Supplied information:
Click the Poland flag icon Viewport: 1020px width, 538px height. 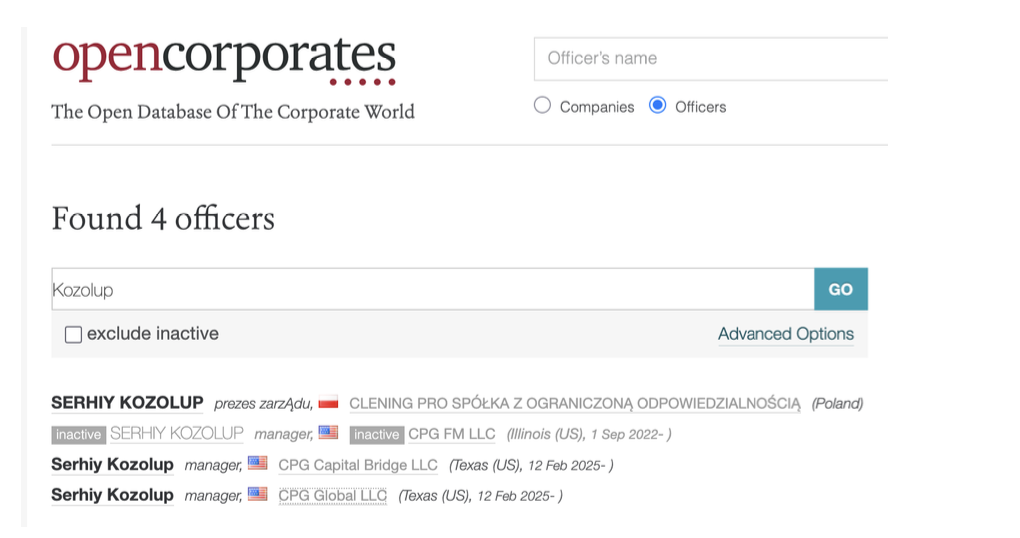tap(328, 403)
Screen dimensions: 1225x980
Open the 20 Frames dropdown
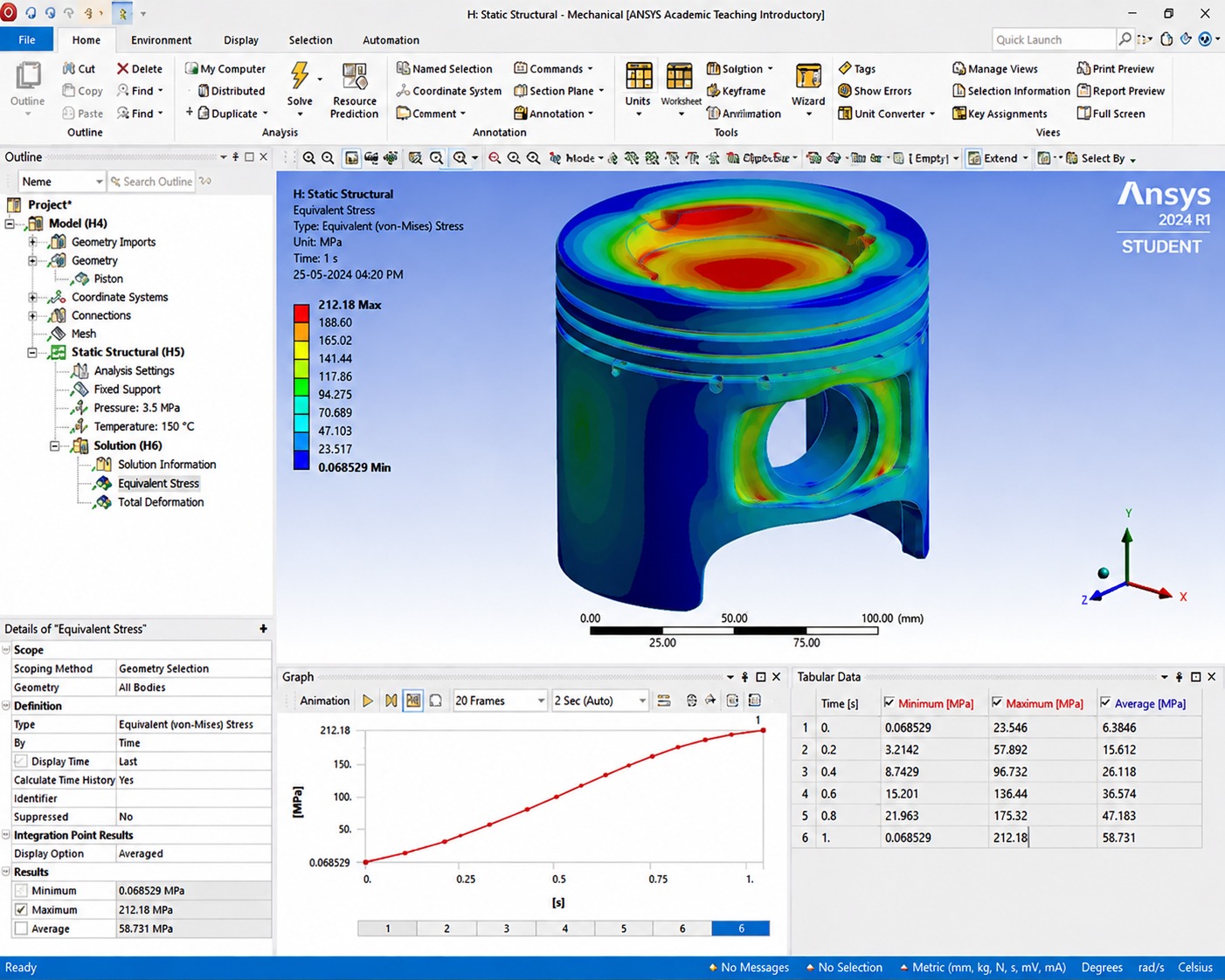[x=500, y=700]
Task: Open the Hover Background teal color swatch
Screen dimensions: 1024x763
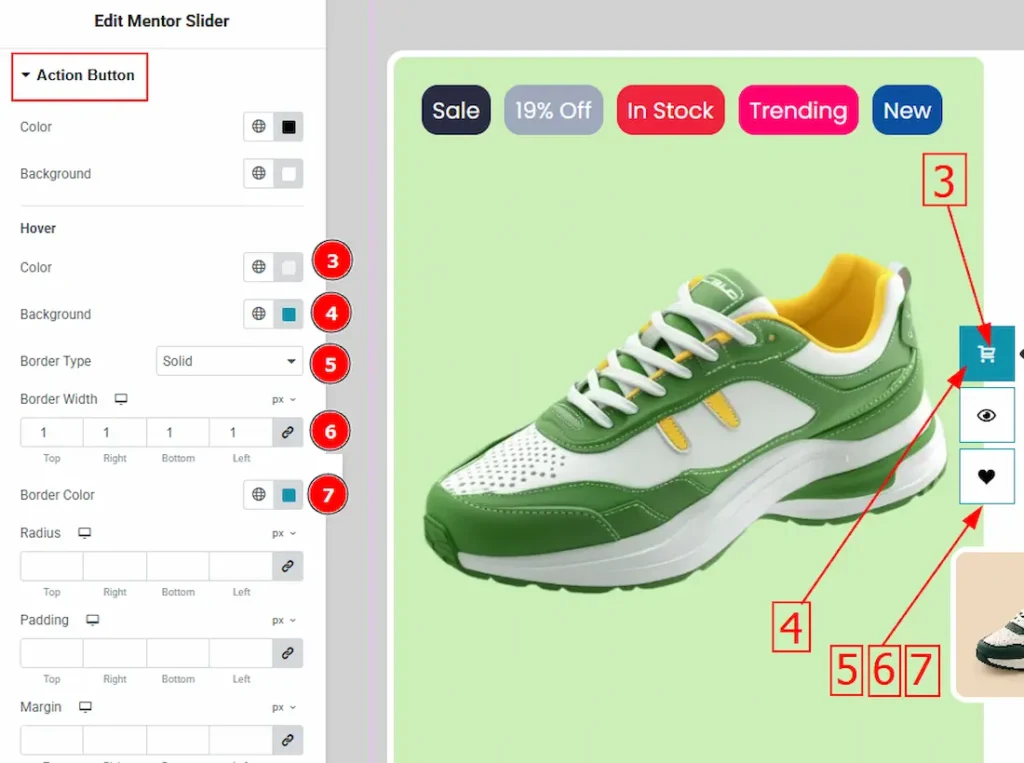Action: click(289, 314)
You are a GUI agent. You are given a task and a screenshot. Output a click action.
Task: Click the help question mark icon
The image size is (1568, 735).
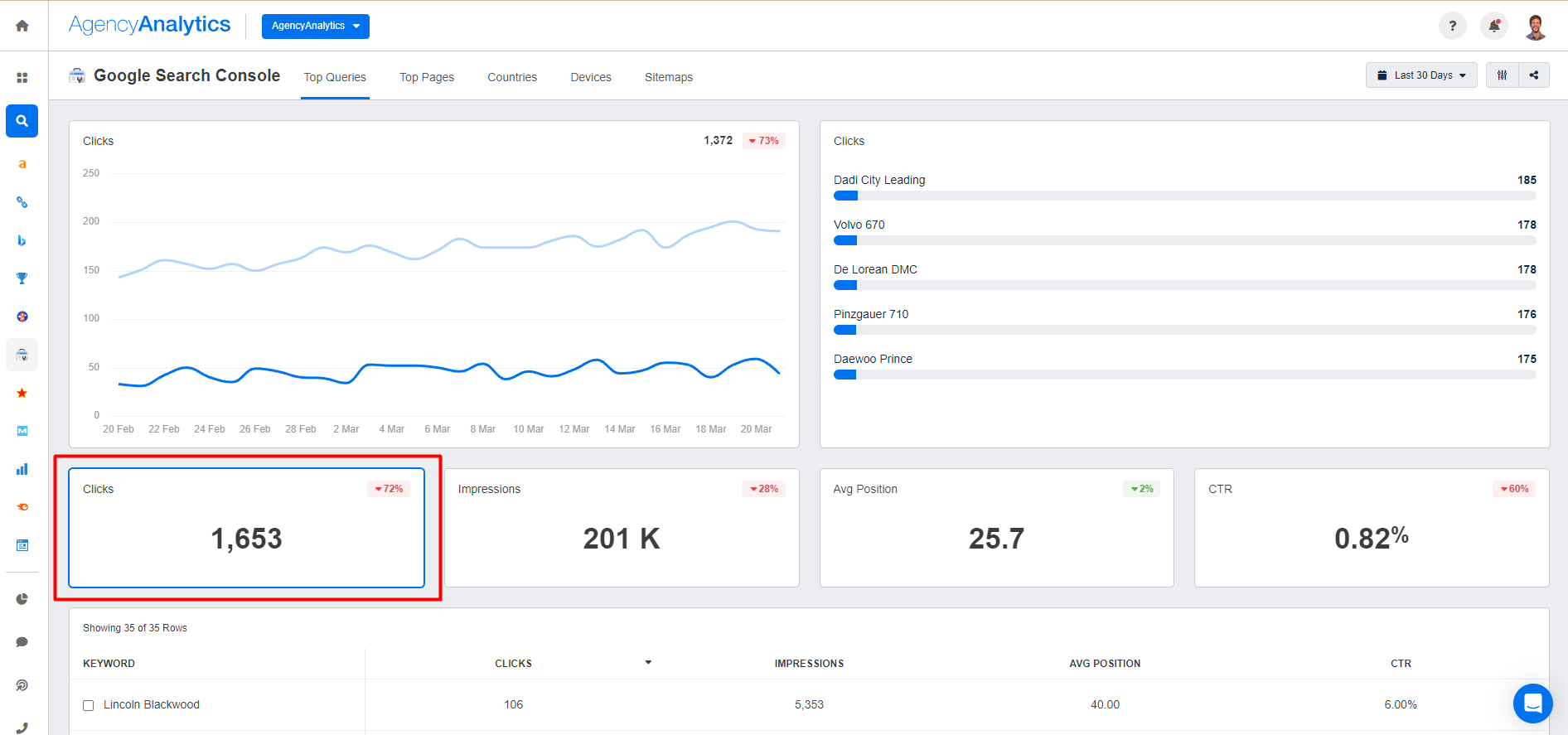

About this exercise: Word for word, restate the lines from the line containing "Task: Click the help question mark icon" through the end of the data, including the first and last of them. Pictures stay out.

Response to the exercise:
Task: Click the help question mark icon
The image size is (1568, 735).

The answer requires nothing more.